Dear Committee Members
There is one major aspect of ferry reliability that we wish to draw to the Committee’s attention that has not been addressed by the responses you have received so far.
The far greater (but less ‘newsworthy’) cause of unreliability and cancellation is not mechanical breakdown, but the increasing vulnerability of the service to poor weather.
We have analysed weather related cancellations over a 22 year period, using CalMac’s own data and wind recordings from the Met Office. I attach a spreadsheet that we have been maintaining for several years now, and below are some key extracts. Across the network as a whole, the number of weather-related cancellations in comparable winters has increased by around a factor of ten. In the graphs below the cancellations are expressed as a percentage of scheduled sailings (thereby removing any distortion caused by the increased number of services operated).
The winter of 2019/20 was a record for the number weather-related cancellations, with 4,664 sailings cancelled due to ‘weather’, or more than 8% of all sailings on a network-wide basis. Some services had up to 27% of all their sailings cancelled due to ‘weather’ in that winter. When the records are made available for the current winter period, we expect those records to be broken.
For island residents, the fragility and unreliability of the service in winter is becoming such a negative influence on the quality of island life, that it is becoming a driver of depopulation. People are finding island life more difficult, more frustrating and more restrictive because they can no longer rely on the ferry service like they once could.
There are numerous ways in which this impacts our lives every day, almost too numerous to mention. As I write, many islanders from Mull and Iona are stuck in Oban overnight, after the last sailings of the day were cancelled in wind speeds of just 26 knots (Force 6, ‘Strong Breeze’). Tomorrow morning’s sailings are in doubt. Across the islands this will result in missed appointments, added business costs, extended time away from home, forced separations and delayed deliveries. Island life has always been shaped by the ferry service; but that influence has in recent years become far more negative and less tolerable.
The issue is no more impactful and critical than on the education of our children. According to data compiled by Iona Community Council, High School students from Iona who attend high school in Oban missed 30% of their classes between October and December 2021 as a result of weather-related ferry cancellations. They expect the statistics to show the disruption to their education has been even greater this winter.

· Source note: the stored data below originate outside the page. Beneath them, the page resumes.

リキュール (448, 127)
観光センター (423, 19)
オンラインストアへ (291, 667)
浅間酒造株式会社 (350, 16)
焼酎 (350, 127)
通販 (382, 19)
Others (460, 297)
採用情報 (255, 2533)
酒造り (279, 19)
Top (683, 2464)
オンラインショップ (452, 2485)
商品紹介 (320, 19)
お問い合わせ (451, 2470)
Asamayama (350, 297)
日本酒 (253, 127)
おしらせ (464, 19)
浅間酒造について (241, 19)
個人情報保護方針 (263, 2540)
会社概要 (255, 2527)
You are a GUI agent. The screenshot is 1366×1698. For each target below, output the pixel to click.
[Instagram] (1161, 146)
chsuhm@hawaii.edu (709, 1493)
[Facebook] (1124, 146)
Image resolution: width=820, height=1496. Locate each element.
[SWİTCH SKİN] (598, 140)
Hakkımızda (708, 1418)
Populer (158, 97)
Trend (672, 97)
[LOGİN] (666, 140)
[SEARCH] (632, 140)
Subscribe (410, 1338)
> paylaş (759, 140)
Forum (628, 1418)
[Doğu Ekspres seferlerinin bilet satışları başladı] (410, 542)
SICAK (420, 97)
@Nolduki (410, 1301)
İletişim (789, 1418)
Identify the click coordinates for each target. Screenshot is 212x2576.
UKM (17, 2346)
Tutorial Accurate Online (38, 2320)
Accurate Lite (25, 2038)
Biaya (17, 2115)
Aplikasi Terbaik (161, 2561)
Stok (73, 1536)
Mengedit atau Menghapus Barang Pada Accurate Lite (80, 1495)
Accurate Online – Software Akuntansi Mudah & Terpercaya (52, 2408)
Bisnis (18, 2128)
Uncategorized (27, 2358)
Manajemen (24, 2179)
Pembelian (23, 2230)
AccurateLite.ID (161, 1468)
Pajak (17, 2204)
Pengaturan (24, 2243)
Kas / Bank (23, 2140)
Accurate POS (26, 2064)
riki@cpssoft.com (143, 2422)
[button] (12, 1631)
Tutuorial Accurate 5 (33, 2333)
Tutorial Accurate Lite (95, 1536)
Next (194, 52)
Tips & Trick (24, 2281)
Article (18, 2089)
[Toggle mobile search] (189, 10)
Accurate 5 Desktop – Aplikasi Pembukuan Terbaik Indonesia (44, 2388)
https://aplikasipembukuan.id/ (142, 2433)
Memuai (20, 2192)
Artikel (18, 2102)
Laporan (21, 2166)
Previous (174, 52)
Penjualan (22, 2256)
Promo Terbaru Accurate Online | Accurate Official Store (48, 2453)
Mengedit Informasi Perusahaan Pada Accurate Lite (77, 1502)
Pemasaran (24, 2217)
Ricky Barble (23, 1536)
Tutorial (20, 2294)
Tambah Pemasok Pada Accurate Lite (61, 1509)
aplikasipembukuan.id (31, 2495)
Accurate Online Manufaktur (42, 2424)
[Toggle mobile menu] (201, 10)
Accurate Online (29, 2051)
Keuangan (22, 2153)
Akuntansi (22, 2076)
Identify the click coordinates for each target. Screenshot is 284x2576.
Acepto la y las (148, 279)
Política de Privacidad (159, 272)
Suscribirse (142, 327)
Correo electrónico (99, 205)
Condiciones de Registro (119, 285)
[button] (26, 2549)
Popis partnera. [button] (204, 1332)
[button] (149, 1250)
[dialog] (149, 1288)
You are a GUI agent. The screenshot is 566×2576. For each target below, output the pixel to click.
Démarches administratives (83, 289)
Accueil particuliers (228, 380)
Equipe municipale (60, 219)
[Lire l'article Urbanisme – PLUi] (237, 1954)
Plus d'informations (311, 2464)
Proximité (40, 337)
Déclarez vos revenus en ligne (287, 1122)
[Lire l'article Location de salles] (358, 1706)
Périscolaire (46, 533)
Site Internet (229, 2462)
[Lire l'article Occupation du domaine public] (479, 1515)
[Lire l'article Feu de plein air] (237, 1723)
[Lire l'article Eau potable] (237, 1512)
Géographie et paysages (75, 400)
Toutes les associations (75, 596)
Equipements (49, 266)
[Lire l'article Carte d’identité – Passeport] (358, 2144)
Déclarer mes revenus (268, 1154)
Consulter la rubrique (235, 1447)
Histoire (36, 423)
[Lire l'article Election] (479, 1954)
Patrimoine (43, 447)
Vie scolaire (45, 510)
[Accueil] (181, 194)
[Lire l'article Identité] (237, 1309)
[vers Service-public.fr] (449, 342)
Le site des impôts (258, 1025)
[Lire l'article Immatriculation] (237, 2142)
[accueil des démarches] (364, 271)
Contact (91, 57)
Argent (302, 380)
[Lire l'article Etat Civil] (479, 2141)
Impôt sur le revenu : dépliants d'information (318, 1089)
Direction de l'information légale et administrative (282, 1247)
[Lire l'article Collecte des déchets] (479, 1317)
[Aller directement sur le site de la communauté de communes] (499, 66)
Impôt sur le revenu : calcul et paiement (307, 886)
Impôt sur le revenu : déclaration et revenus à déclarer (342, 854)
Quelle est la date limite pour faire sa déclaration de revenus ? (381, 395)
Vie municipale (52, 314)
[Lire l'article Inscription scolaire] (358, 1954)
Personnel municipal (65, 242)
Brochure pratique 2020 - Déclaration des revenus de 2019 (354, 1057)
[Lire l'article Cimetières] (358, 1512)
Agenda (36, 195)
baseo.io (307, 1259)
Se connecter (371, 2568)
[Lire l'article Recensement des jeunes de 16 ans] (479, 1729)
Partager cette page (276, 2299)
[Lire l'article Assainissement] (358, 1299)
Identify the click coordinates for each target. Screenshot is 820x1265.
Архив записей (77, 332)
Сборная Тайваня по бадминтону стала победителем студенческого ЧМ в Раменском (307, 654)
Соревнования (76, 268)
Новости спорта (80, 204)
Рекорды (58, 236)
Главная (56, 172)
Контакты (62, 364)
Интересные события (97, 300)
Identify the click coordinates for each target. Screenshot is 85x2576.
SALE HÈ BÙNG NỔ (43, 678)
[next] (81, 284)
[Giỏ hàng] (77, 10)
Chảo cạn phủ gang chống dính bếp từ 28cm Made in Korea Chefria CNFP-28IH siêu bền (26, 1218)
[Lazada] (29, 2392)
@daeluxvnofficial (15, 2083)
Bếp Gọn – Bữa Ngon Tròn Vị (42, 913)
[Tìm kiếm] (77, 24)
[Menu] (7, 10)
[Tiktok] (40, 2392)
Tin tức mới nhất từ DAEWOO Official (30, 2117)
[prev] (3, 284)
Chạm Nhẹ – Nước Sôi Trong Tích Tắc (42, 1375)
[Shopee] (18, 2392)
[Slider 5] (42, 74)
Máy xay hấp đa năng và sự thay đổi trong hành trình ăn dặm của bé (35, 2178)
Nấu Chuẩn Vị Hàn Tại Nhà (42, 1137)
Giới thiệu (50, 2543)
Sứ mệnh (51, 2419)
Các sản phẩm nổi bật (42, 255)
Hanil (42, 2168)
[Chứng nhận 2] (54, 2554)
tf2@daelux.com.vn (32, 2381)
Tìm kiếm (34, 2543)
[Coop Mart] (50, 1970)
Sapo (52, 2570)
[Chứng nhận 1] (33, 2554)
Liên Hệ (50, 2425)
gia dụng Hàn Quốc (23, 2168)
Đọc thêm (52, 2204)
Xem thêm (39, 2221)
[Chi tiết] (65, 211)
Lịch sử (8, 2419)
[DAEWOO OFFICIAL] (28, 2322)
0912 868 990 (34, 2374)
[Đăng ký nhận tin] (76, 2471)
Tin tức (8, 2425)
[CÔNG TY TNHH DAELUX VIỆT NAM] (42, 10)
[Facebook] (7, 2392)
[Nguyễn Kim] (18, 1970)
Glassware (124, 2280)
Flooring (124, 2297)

This is a topic that we have been raising with CalMac for many years. But as yet there does not seem to have been acceptance that the problem exists, let alone any attempt to address it. Initially the response from CalMac claimed that a deterioration in weather patterns was to blame – yet they could offer no evidence of increased prevalence of high winds, and as you see below our evidence suggests no such correlation.
In the spreadsheet attached you will see a ‘wind index’, which is a measure of the prevalence and severity of winter winds, as measured by the Met Office at Dunstaffnage (the nearest station to Mull). The chart below plots the wind index (Blue columns) against cancellations on the Craignure-Oban service (green line):
As can be seen, in each winter with a high wind index the cancellation response becomes progressively higher. This is most starkly shown by a comparison between the winters of 99/00 and 14/15 (highlighted by red arrows). These were both similarly windy winters, yet only 0.3% of sailings were cancelled in 99/00 and 10.6% were cancelled in 14/15. That’s an increase by a factor of THIRTY FIVE. The service is more and more vulnerable to poor weather – it’s an empirical fact.
Calmac is in denial that our service is any less reliable (for reasons of weather) than it used to be. When presented with the data attached, their response was to restrict the analysis to the years of the CHFS contract, thus removing the early years of the millennium and avoiding some of the worst weather winters. We have made efforts to find evidence from other operators in other countries, and have not been able to find any similar decline in reliability elsewhere. It seems therefore that there are factors at work here that are unique to CalMac.
We would urge the committee to ask CalMac how they intend to reverse the worsening trend of winter weather cancellations.